Unison, Unite, the GMB, the National Union of Teachers, the Fire Brigades Union and the Public and Commercial Services union have united in a day of action and are staging rallies and protests up and down the country. Members of the Northern Ireland Public Service Alliance are also participating, as are some Transport for London members of the RMT.
Highlighting that real incomes were down by more than £2,000 since 2010, Trades Union Congress general secretary Frances O’Grady said public sector workers must not be ‘locked out of the recovery’.
She said: ‘Across the public sector workers are on strike today to say enough is enough. Year after year pay has failed to keep up with the cost of living.
‘Nearly half a million local government workers earn less than the Living Wage. But even as the economy starts to grow, ministers have told them that the pay cap will last until at least 2018.

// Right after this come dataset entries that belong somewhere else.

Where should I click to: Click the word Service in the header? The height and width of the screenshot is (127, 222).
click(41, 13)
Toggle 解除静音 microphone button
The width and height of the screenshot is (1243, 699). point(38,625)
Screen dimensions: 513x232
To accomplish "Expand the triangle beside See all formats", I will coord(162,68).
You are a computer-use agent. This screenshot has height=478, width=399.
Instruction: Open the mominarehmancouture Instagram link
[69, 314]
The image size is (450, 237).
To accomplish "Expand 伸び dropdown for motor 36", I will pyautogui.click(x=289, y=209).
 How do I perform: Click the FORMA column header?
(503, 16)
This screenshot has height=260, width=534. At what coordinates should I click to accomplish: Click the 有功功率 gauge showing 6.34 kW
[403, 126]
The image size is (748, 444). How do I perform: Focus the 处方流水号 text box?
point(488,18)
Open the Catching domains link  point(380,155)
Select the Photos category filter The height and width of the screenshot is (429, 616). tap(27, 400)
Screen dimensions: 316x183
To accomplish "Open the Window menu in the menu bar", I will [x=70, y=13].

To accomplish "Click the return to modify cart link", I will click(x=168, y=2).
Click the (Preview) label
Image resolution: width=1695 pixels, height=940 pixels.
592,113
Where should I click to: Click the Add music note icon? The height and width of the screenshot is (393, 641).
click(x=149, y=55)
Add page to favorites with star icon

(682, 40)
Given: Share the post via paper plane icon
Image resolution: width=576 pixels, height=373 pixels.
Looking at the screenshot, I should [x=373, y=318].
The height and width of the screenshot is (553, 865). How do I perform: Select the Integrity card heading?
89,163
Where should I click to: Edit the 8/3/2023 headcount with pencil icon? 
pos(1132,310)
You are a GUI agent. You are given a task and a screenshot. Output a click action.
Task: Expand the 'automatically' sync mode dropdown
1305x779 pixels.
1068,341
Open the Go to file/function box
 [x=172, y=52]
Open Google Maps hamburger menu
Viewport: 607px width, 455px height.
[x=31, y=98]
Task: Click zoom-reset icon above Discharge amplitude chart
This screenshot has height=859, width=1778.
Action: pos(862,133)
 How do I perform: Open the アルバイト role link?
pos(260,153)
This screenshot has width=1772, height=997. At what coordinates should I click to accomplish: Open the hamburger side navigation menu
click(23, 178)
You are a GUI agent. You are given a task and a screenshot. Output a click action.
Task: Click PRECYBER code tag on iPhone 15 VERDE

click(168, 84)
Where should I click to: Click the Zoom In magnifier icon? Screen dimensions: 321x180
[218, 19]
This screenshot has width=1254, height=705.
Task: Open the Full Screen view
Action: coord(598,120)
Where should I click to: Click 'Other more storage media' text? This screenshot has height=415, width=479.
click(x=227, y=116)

‘This is why today’s strikers deserve public support. They are saying that ordinary workers should not be locked out of the recovery, and that we should all get a fair share as the economy grows again.’
Unison general secretary Dave Prentis said his members had turned out in force.
‘The picket lines were out early across England, Wales and Northern Ireland in a massive show of solidarity, sending a clear message that 1% is not enough,’ he said.
‘It is disgrace that more than 400,000 local government and school support workers are paid less than the Living Wage and one million earn less than the coalition’s low-pay threshold of £21,000.’
NUT general secretary Christine Blower said teachers’ morale was at a low ebb following moves to introduce performance-related pay in schools and delay the pension age to 68.
‘The fact that teachers are prepared to take strike action is an indication of the strength of feeling and anger about the government’s imposed changes,’ she said.
‘The profession is on its knees. Strike action is a last resort but, due to the intransigence of the coalition government, it is one which we cannot avoid.’
But the Cabinet Office said the majority of workers had turned up to work and almost all key public services were being delivered as normal.
'In past years, unions made inflated claims about how many they thought would participate in strike action. They were shown to be wrong,' a spokesman said.
The Cabinet Office confirmed that only a fifth of civil servants (fewer than 90,000) are on strike, all 717 Jobcentres opened this morning, the majority of schools in England and Wales are open, fire services are operating across the country and nationally, disruption to local government services is minimal.
Speaking at Prime Minister’s Questions yesterday, David Cameron said the strikes were ‘not right’.
‘The National Union of Teachers is proposing a strike based on a ballot it had almost two years ago, on a very small turnout of its members,’ the prime minister said.
‘Really, is it right to continue with this situation when the education of so many children is going to be so badly disrupted?’